We’re tasked with making a simple vertical spaceship shooter using c++ with SDL and some pre-made assets to form the game. At the moment, I’ve set up most of the classes I will need and have a simple ship that renders onto the screen.

Naive Movement

My first iteration of ship movement does have some forward thinking but allowing ship movement to continue by holding down keys. Using SDL polling, it’s easy to want to bind movement directly to each game iteration and triggering of the SDL keydown event. The problem is, standard keyboards when held have a delay on the first press before sending keyevents on every frame. What that looks like is the shape making a quick jerk, then pause, then start gliding across the screen.

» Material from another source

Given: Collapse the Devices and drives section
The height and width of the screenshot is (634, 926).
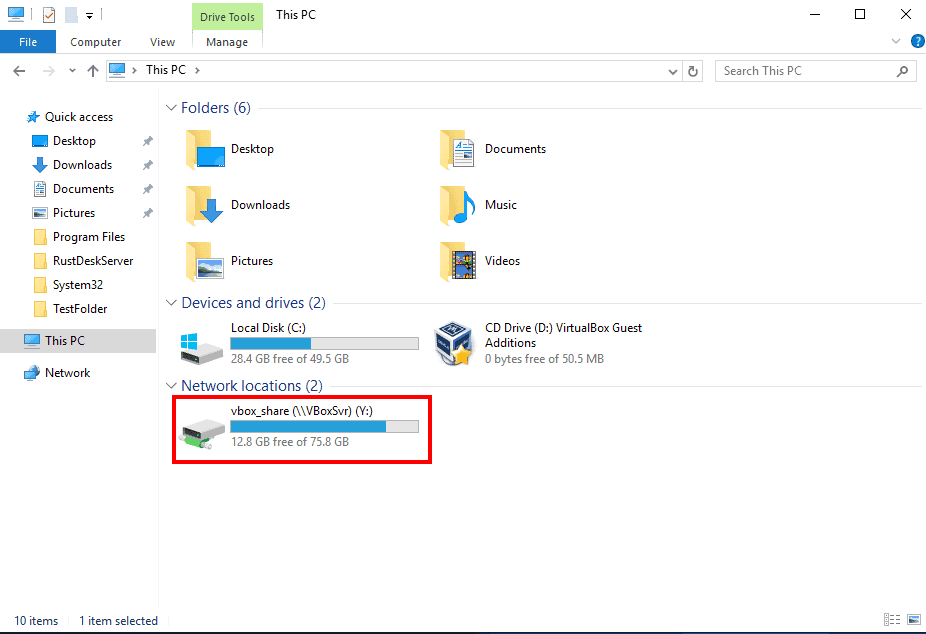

To avoid that jerk, I use a simple isMove boolean to toggle ship movement on key presses which removes the dependency on the keyboard for continuous key events. This movements looks like the below.

images/movement-1.gif

You probably notice the lack of diagonal movement. I could add that quickly but it would be overridden anyways by the below method.

Better Movement

The main issue with the previous movement strategy is that it feels too static and unnatural. In real life, vehicles don’t immediately go from stationary to 100km/h. There’s acceleration and decceleration that needs to happen for objects to get up to speed.

// player input decides the direction vector. direction is 0 with no input
float pos[2] = { 0.0 f };
float direction[2] = { 0.0f };
float move[2] = { 0.0f };
float friction = .97f;
// normalize vector
float magnitude = (float)std::sqrt(direction[0] * direction[0] + direction[1] * direction[1]);
if (magnitude > 0) {
    direction[0] = direction[0] / magnitude;
    direction[1] = direction[1] / magnitude;
}

move[0] += direction[0] * speed * deltaTime;
move[1] += direction[1] * speed * deltaTime;

move[0] *= friction;
move[1] *= friction;

pos[0] += move[0];
pos[1] += move[1];

There’s a quite a big more code now since I’m working with vectors to calculate the direction we’re moving in at any given time. This still isn’t the best implementation, especially since I don’t have a nice way to cap out the movement speed. I would consider using either some interpolating or clamping to keep a hard cap on the speed. For now I’ve just hardcoded some friction that ensure the accelerated speed doesn’t go on to infinity and also smoothly slows down when there’s no movement at all.